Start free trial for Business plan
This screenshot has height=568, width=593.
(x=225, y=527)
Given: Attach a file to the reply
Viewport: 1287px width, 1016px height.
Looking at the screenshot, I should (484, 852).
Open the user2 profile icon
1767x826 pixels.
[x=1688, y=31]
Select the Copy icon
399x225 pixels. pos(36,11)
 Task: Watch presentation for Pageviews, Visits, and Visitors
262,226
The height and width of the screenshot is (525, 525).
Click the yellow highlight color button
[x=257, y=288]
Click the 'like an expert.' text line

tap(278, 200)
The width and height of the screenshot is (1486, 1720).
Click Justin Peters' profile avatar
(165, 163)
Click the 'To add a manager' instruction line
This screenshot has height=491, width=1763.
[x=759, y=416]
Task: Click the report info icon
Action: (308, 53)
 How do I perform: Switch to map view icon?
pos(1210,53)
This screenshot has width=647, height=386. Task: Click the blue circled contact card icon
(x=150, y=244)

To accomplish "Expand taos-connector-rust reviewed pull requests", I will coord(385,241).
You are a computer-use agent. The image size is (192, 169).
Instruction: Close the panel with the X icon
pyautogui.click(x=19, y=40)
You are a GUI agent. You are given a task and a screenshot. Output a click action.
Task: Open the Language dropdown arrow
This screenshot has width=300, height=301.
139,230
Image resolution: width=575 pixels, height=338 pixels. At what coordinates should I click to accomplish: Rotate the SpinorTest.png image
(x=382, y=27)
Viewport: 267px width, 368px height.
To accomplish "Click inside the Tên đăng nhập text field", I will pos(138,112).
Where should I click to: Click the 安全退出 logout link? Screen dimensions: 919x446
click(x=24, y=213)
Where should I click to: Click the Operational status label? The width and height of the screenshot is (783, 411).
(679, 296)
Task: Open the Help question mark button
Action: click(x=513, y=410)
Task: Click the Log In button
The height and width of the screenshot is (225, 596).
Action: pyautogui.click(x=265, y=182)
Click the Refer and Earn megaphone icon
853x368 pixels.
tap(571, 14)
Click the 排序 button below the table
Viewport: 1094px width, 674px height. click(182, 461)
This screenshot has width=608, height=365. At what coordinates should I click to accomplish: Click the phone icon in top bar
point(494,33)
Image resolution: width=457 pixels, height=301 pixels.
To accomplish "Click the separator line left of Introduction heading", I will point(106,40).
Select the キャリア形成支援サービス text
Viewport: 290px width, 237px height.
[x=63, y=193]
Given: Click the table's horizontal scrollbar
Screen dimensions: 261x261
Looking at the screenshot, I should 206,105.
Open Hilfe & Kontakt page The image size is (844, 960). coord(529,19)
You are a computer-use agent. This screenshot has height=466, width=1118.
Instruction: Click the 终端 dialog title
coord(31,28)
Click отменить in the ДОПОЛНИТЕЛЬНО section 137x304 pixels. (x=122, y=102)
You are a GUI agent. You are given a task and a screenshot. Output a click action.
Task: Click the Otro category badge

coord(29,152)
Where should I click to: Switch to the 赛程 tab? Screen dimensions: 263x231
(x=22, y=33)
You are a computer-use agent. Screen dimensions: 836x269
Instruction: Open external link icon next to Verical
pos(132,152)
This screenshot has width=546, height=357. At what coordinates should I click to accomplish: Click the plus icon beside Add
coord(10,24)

☆ ☆ ☆ ☆ ☆

Task statement:
Reproduce all of the rows above exactly as they appear, with nothing changed.

Correct answer:
Start free trial for Business plan
This screenshot has height=568, width=593.
(x=225, y=527)
Given: Attach a file to the reply
Viewport: 1287px width, 1016px height.
Looking at the screenshot, I should (484, 852).
Open the user2 profile icon
1767x826 pixels.
[x=1688, y=31]
Select the Copy icon
399x225 pixels. pos(36,11)
 Task: Watch presentation for Pageviews, Visits, and Visitors
262,226
The height and width of the screenshot is (525, 525).
Click the yellow highlight color button
[x=257, y=288]
Click the 'like an expert.' text line

tap(278, 200)
The width and height of the screenshot is (1486, 1720).
Click Justin Peters' profile avatar
(165, 163)
Click the 'To add a manager' instruction line
This screenshot has height=491, width=1763.
[x=759, y=416]
Task: Click the report info icon
Action: (308, 53)
 How do I perform: Switch to map view icon?
pos(1210,53)
This screenshot has width=647, height=386. Task: Click the blue circled contact card icon
(x=150, y=244)

To accomplish "Expand taos-connector-rust reviewed pull requests", I will coord(385,241).
You are a computer-use agent. The image size is (192, 169).
Instruction: Close the panel with the X icon
pyautogui.click(x=19, y=40)
You are a GUI agent. You are given a task and a screenshot. Output a click action.
Task: Open the Language dropdown arrow
This screenshot has width=300, height=301.
139,230
Image resolution: width=575 pixels, height=338 pixels. At what coordinates should I click to accomplish: Rotate the SpinorTest.png image
(x=382, y=27)
Viewport: 267px width, 368px height.
To accomplish "Click inside the Tên đăng nhập text field", I will pos(138,112).
Where should I click to: Click the 安全退出 logout link? Screen dimensions: 919x446
click(x=24, y=213)
Where should I click to: Click the Operational status label? The width and height of the screenshot is (783, 411).
(679, 296)
Task: Open the Help question mark button
Action: click(x=513, y=410)
Task: Click the Log In button
The height and width of the screenshot is (225, 596).
Action: pyautogui.click(x=265, y=182)
Click the Refer and Earn megaphone icon
853x368 pixels.
tap(571, 14)
Click the 排序 button below the table
Viewport: 1094px width, 674px height. click(182, 461)
This screenshot has width=608, height=365. At what coordinates should I click to accomplish: Click the phone icon in top bar
point(494,33)
Image resolution: width=457 pixels, height=301 pixels.
To accomplish "Click the separator line left of Introduction heading", I will point(106,40).
Select the キャリア形成支援サービス text
Viewport: 290px width, 237px height.
[x=63, y=193]
Given: Click the table's horizontal scrollbar
Screen dimensions: 261x261
Looking at the screenshot, I should 206,105.
Open Hilfe & Kontakt page The image size is (844, 960). coord(529,19)
You are a computer-use agent. This screenshot has height=466, width=1118.
Instruction: Click the 终端 dialog title
coord(31,28)
Click отменить in the ДОПОЛНИТЕЛЬНО section 137x304 pixels. (x=122, y=102)
You are a GUI agent. You are given a task and a screenshot. Output a click action.
Task: Click the Otro category badge

coord(29,152)
Where should I click to: Switch to the 赛程 tab? Screen dimensions: 263x231
(x=22, y=33)
You are a computer-use agent. Screen dimensions: 836x269
Instruction: Open external link icon next to Verical
pos(132,152)
This screenshot has width=546, height=357. At what coordinates should I click to accomplish: Click the plus icon beside Add
coord(10,24)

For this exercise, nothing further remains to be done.